Spendengelder drastisch zurückgegangen

Die derzeitige Coronakrise macht dem Geschäftsführer der Stiftung jedoch Sorgen. Nicht nur wurden die Trainings an öffentlichen Orten wegen der Einschränkungen erschwert. Sondern vor allem sind Gönner und Patenfamilien rar geworden. «Viele spenden lieber für Menschen als für die Ausbildung von Hunden.» Zudem hätten sich viele während des Lockdowns einen Welpen angeschafft, weshalb nun auch der Nachwuchs an Blindenführhunden fehle. 

Moreno hofft deshalb auch auf Legate, die in den letzten 25 Jahren nur gerade zehn ausmachten.
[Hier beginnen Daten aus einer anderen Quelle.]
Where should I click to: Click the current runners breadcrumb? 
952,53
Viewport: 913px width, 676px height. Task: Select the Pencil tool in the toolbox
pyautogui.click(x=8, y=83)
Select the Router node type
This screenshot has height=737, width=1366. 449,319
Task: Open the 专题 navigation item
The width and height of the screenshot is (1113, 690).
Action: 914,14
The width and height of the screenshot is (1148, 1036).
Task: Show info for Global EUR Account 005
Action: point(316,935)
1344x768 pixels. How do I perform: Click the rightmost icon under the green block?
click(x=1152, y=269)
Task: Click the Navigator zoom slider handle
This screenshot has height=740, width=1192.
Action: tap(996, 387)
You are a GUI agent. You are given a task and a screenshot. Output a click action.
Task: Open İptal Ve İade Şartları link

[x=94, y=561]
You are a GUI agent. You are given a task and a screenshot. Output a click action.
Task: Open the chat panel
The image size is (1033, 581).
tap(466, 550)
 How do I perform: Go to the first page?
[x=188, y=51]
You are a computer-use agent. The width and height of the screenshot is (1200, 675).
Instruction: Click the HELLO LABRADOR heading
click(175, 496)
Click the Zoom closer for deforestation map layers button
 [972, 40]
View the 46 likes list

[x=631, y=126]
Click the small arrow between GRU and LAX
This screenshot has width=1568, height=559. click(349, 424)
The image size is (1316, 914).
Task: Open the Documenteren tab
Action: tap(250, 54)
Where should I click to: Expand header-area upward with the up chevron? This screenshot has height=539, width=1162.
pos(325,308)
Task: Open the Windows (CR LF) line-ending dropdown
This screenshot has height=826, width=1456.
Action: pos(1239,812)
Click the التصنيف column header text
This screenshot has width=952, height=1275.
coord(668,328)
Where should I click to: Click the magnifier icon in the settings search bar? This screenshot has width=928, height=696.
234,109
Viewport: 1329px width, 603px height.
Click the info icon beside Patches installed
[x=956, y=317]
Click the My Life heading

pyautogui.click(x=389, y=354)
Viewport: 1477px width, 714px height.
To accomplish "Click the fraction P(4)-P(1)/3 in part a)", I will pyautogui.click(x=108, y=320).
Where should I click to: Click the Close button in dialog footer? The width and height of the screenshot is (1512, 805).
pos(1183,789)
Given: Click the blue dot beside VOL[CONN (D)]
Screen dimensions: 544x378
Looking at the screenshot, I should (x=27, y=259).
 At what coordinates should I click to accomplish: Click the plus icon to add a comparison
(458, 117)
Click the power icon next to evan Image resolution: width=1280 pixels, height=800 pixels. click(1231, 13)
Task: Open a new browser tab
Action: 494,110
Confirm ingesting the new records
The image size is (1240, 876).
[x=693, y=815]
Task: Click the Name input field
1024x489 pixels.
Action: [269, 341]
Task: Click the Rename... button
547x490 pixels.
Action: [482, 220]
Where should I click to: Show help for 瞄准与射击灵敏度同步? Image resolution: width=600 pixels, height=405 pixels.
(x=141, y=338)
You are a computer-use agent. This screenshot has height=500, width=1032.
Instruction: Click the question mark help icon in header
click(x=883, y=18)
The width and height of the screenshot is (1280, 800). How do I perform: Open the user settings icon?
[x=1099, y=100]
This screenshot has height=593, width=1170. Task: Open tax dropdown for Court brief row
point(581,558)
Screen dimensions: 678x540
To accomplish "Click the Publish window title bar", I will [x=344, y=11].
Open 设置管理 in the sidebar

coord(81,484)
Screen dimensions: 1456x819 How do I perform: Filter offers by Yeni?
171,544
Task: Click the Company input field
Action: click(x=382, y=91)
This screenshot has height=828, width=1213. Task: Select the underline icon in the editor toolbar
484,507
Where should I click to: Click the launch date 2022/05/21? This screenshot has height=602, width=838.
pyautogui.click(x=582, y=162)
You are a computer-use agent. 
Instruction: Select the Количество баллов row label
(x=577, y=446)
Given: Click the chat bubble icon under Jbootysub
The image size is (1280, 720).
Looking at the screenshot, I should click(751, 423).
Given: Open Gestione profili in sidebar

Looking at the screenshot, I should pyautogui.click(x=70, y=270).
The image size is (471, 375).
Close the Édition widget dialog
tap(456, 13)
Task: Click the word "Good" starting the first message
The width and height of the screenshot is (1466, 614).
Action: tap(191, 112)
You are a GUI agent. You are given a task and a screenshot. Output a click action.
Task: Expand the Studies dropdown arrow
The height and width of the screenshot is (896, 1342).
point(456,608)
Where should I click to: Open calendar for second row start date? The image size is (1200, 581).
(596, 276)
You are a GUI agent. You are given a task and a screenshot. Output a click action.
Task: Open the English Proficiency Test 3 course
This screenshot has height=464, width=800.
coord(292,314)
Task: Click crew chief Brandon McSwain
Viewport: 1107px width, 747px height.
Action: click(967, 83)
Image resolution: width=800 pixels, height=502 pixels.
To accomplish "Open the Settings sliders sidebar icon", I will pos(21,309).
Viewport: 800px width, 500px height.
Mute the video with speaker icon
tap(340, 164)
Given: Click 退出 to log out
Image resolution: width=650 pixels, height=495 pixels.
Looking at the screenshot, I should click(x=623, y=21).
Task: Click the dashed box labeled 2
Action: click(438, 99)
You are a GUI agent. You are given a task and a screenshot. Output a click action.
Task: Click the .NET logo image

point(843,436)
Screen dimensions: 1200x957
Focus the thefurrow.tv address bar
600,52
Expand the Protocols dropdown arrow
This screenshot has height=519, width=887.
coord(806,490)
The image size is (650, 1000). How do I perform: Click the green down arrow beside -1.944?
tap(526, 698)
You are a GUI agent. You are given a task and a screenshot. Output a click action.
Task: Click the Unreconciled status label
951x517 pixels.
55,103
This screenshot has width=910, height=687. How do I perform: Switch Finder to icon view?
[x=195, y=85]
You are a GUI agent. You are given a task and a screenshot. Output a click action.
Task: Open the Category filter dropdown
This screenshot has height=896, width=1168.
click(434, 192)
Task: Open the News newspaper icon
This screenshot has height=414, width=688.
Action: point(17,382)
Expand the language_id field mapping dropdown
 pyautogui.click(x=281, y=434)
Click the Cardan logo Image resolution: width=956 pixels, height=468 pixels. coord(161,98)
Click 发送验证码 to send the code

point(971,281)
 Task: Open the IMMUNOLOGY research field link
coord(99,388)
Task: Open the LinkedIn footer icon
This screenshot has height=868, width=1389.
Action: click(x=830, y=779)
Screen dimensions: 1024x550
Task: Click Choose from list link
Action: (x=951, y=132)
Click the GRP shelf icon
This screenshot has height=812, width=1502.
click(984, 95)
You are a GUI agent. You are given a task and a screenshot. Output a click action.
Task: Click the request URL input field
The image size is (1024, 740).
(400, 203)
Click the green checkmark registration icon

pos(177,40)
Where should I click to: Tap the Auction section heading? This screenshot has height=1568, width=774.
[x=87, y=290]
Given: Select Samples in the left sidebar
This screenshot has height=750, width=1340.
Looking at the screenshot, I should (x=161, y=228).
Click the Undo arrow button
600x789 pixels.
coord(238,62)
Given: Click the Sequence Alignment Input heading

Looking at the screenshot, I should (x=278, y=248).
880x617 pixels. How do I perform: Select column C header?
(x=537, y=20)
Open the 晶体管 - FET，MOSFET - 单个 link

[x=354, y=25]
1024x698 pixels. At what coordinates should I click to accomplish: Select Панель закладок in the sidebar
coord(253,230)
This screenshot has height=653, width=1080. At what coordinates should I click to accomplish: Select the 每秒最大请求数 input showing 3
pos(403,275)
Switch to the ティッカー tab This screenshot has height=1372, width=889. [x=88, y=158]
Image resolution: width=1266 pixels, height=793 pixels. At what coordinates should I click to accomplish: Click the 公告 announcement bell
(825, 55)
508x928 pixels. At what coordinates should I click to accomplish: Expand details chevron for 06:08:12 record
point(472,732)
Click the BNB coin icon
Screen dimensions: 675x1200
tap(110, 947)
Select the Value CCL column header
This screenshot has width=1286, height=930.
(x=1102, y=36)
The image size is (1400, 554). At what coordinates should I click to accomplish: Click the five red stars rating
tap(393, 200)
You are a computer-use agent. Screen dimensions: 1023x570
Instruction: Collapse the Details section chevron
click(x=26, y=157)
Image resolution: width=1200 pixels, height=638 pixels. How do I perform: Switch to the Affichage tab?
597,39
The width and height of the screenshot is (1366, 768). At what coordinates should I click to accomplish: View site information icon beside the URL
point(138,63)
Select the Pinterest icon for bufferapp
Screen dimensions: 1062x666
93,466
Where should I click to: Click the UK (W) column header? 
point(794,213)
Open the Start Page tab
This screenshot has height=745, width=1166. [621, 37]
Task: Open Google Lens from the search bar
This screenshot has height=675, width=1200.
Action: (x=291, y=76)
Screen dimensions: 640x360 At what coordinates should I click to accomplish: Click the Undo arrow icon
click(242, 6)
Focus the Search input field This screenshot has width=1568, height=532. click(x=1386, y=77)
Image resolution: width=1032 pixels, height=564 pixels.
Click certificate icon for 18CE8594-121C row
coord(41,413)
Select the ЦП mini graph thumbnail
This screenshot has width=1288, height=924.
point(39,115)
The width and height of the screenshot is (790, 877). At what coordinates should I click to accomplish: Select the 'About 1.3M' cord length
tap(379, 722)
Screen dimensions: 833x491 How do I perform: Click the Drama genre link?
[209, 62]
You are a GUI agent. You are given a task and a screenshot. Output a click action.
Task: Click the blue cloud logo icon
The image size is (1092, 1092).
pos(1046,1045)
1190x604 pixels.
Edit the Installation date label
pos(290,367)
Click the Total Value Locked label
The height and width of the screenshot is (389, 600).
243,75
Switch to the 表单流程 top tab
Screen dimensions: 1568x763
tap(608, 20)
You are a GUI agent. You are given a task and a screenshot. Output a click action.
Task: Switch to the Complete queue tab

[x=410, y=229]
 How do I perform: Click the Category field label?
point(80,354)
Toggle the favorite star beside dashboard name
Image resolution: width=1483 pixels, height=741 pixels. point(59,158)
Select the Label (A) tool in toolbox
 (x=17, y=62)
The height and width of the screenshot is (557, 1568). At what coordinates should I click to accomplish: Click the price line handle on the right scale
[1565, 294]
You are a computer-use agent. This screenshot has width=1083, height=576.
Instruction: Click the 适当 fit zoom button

Denn auch die Nachbetreuung der Tiere koste Geld. «Ich hoffe, dass durch deinadieu.ch mehr Leute sehen, wie wichtig unsere Arbeit ist», sagt Moreno. Mittlerweile ist er mit Enja nach Rorschach gefahren. Bald wird der zweijährige Labrador Retriever, im Jahresbericht als «verschmustes Schlitzohr» beschrieben, eine sehbehinderte Person begleiten. «Zebra», sagt Moreno. Der Hund zottelt los, führt seinen Begleiter sicher an parkierten Autos und Christbäumen vorbei, setzt sich vor dem Fussgängerstreifen hin und schaut zu ihm hoch. Dann überqueren beide die Strasse.


Die Ostschweizerische Blindenführhundeschule in Goldach ist die kleinste von vier Blindenführhundeschulen in der Schweiz. Sie ist hauptsächlich auf Spenden angewiesen, denn die öffentliche Hand zahlt nichts an die Ausbildung eines Blindenführhundes. Diese dauert etwa zweieinhalb Jahre und kostet rund 70’000 Franken. Die Invalidenversicherung bezahlt erst nach bestandener Prüfung einmalig 10’000 Franken und danach eine monatliche Miete an die Stiftung, was im Verlauf eines Hundelebens nur 30 bis 40 Prozent der Kosten entspricht. Im vergangenen Jahr waren 38 ausgebildete Blindenführhunde im Einsatz, zehn Junghunde in Patenfamilien, vier in Ausbildung, zwei im Einführungslehrgang und fünf bestanden die Gespannprüfungen.